Palestinesi spaccati tra loro
Al di là della motivazione ufficiale, legata alla oggettiva difficoltà di far votare i palestinesi residenti a Gerusalemme, dove vige l’autorità dello Stato di Israele, quella che emerge è la spaccatura interna alle forze politiche palestinesi. Da sempre, infatti, i due principali movimenti, Al Fatah ed Hamas, sono in aperta contrapposizione su tutto e l’ipotesi di rinvio, che già trapelava nelle scorse settimane, era stata aspramente criticata dai secondi, che avevano accusato apertamente Abu Mazen di non voler votare, non certo per il problema legato a Gerusalemme ma per “altri interessi”.
La spaccatura tra le forze forze politiche palestinesi, che va avanti da anni, vede i due movimenti apertamente distinti e distanti anche dal punto di vista territoriale: Hamas ha molti consensi nella striscia di Gaza, Al Fatah é più forte in Cisgiordania e a Ramallah, dove ha sede il movimento fondato nel lontano 1959.
Ovviamente, la cosa più facile e immediata è stata scaricare tutto sulla presunta e indiretta responsabilità degli israeliani. Così è arrivato l’annuncio dello slittamento che, però, da molti è stato letto come un voler prendere tempo.
Da parte loro, le autorità israeliane, non avevano mai detto o negato di voler consentire le votazioni a Gerusalemme, ma scegliendo di non scegliere non hanno di certo agevolato l’organizzazione delle consultazioni.
Al di là però del disinteresse israeliano, la sensazione è che Al Fatah ed il suo leader ormai 85enne non godano di un tale consenso da potersi contendere concretamente la partita con Hamas e gli altri avversari politici minori. Questo è probabilmente il motivo di fondo del rinvio.
Il voto dei residenti di Gerusalemme est non è numericamente cospicuo, ma politicamente è decisivo, visto che da sempre i palestinesi rivendicano Gerusalemme est come la propria capitale.
Stando ai sondaggi, se si votasse oggi per il Parlamento, Al Fatah arriverebbe con fatica al 40%, Hamas potrebbe conquistare un 30/35%. Dunque nessuno dei due principali contendenti avrebbe la maggioranza.

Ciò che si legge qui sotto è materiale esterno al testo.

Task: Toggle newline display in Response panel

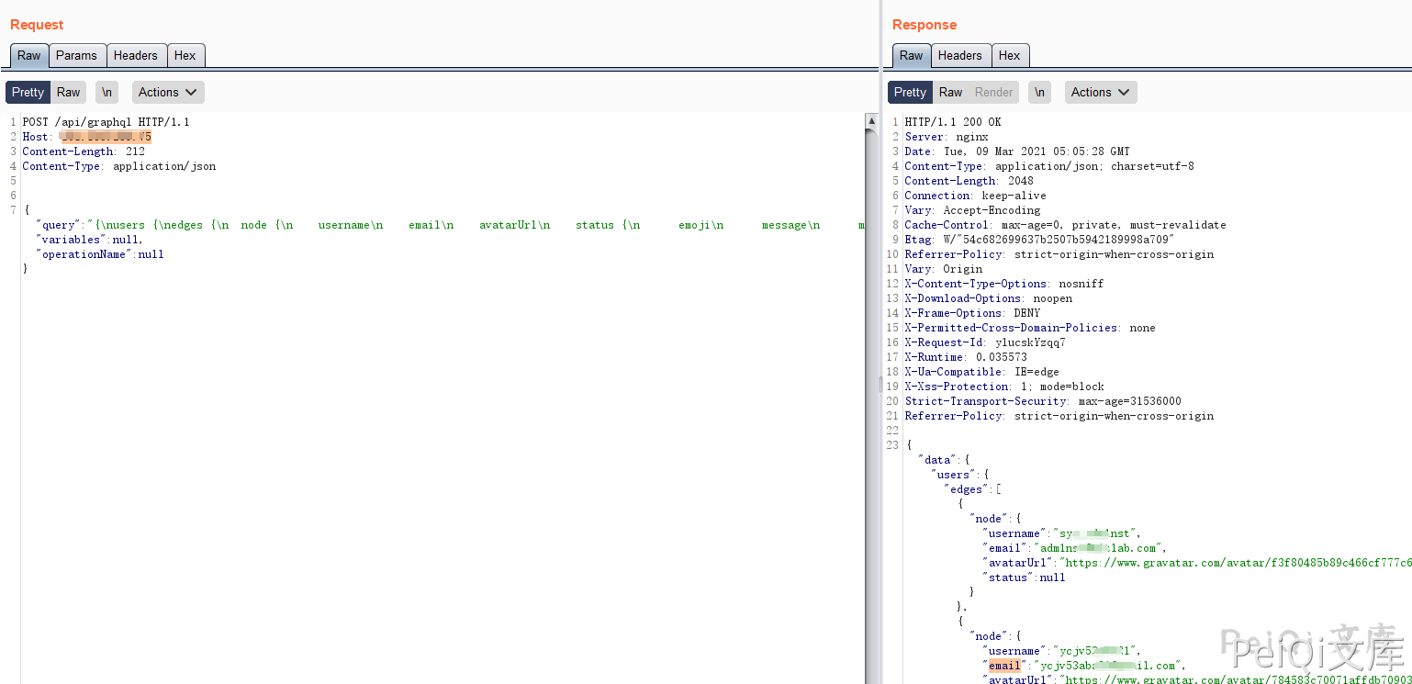Action: coord(1039,92)
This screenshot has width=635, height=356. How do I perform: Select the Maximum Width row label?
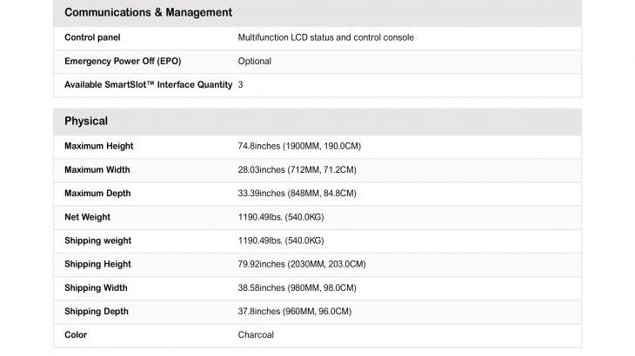point(97,169)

Se, invece, si andasse alle urne per scegliere il Presidente Palestinese, Abu Mazen non arriverebbe al 30% . Molto amato e seguito, tra i palestinesi, rimane Marwan Barghouti, ex leader di Fatah da anni agli arresti in Israele: sfiorerebbe il 50% dei consensi.
Più staccato, infine, risulterebbe il leader di Hamas, Ismail Haniyeh, che arriverebbe ad ottenere il 19%.
Lo stallo politico ed elettorale si aggiunge all’attesa dei vaccini
Nei mesi scorsi Israele è divenuto un modello mondiale della campagna di vaccinazione, arrivando a vaccinare praticamente tutta la sua popolazione. I territori palestinesi invece sono fermi al palo. Oltre 5 milioni di persone che vivono tra la Cisgiordania e la striscia di Gaza sono in attesa della somministrazione del siero.
Israele da parte sua sostiene che, secondo gli accordi di Oslo del 1993, i palestinesi sono responsabili della fornitura dei vaccini alla propria popolazione. Le organizzazioni umanitarie, invece, considerano Israele, in quanto forza occupante, obbligata a fornire i vaccini in base alle Convenzioni di Ginevra.
A pagarne le conseguenze è la popolazione che subisce in questa fase lo stallo politico, il vuoto elettorale e la mancata attivazione di una massiccia campagna vaccinale. Tutto ciò si aggiunge alla strutturale criticità umanitaria che vige nei territori che da sempre i palestinesi considerano come propri.